YOUR INSTRUCTIONS
Leave out the pictures and repeat exactly the lines from the one containing "The width and" through the end of the records.

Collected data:
══════

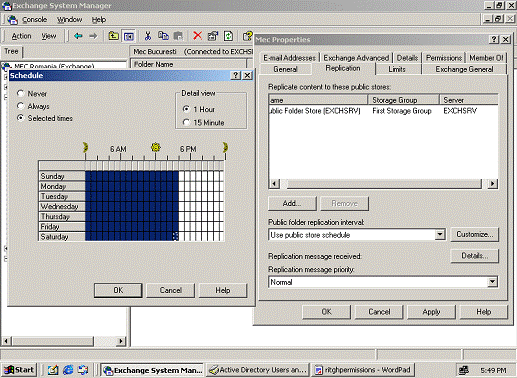
Task: Expand the Replication message priority dropdown
Action: (492, 282)
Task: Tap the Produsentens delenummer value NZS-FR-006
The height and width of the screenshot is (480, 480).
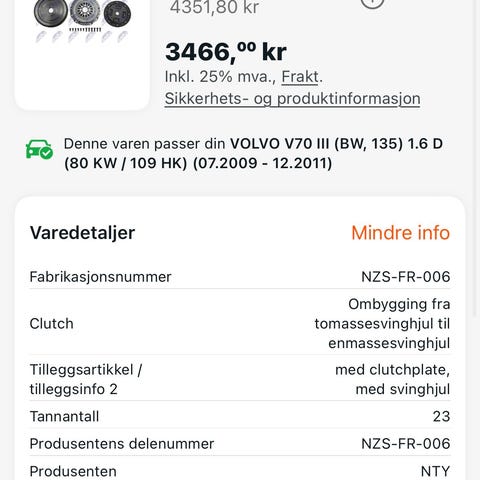Action: (x=406, y=444)
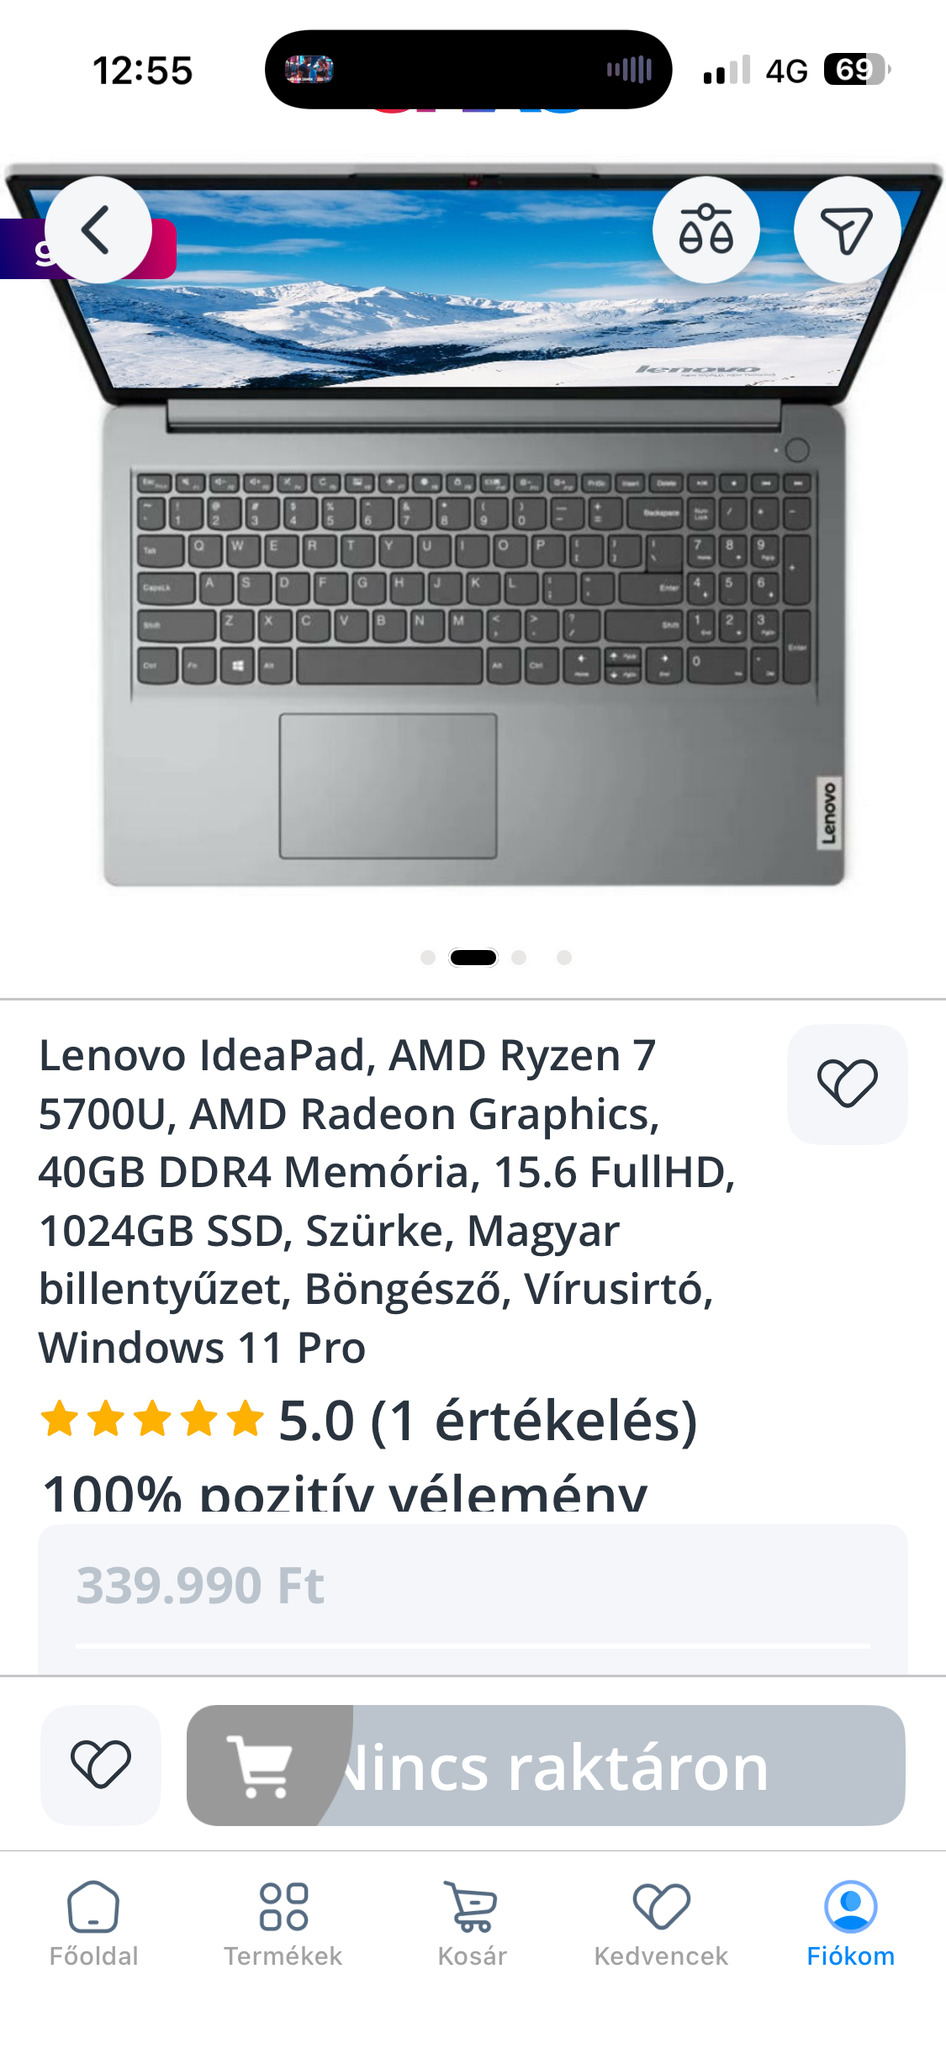The height and width of the screenshot is (2048, 946).
Task: Select the fourth image carousel dot
Action: pos(564,958)
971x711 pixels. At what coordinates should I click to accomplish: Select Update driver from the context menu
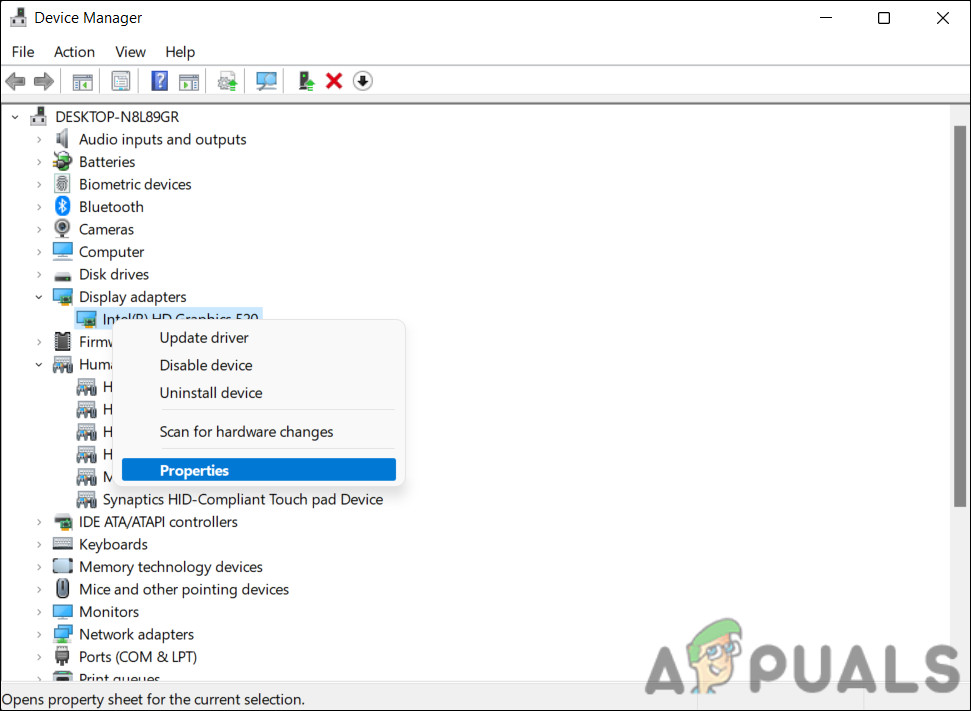click(x=204, y=337)
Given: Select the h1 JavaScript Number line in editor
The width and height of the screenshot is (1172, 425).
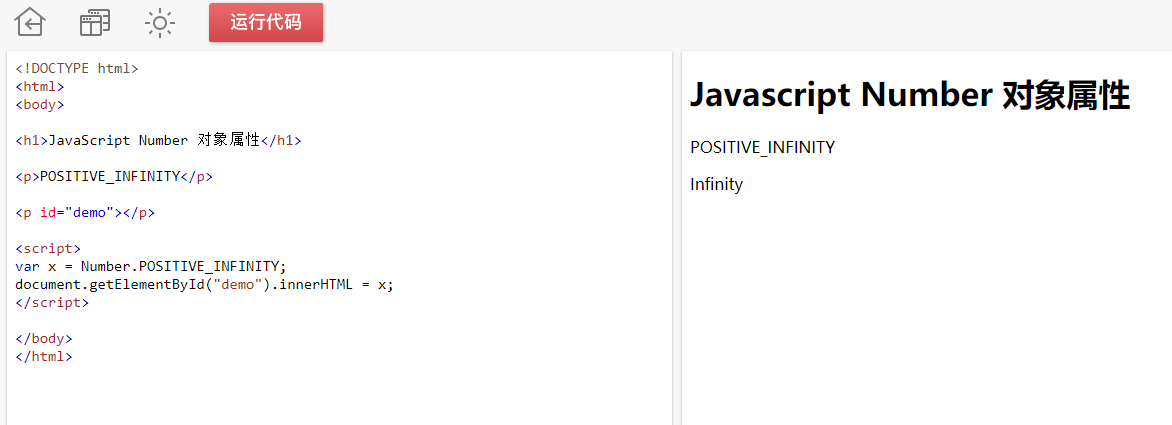Looking at the screenshot, I should point(158,140).
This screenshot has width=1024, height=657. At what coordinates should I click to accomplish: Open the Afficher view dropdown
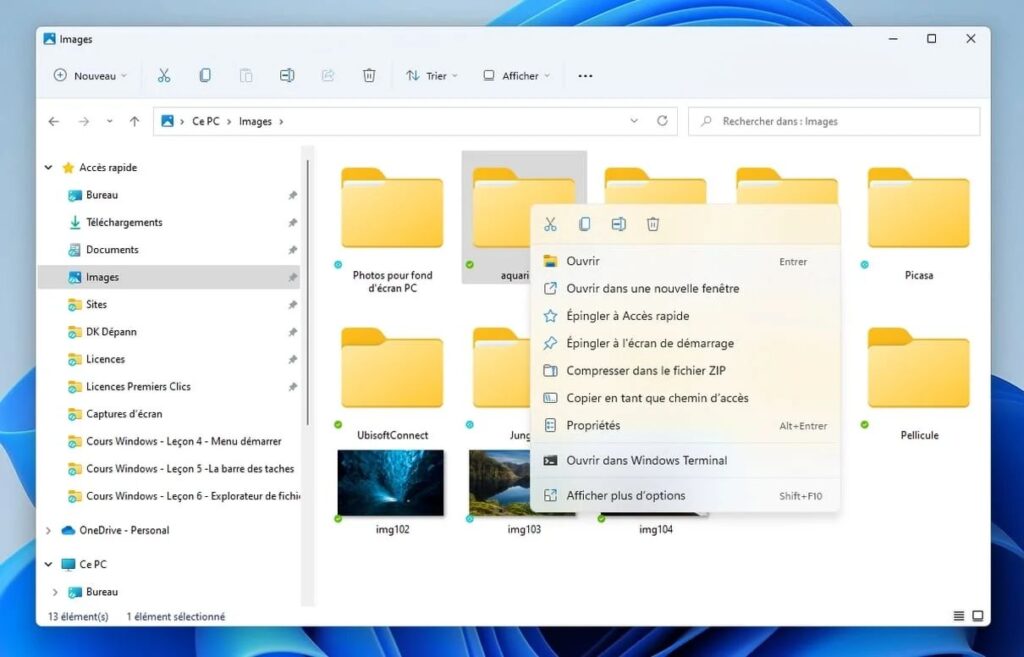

══════

COMPLETED TASK
The width and height of the screenshot is (1172, 425).
Looking at the screenshot, I should point(158,140).
This screenshot has width=1024, height=657. At what coordinates should I click to accomplish: Open the Afficher view dropdown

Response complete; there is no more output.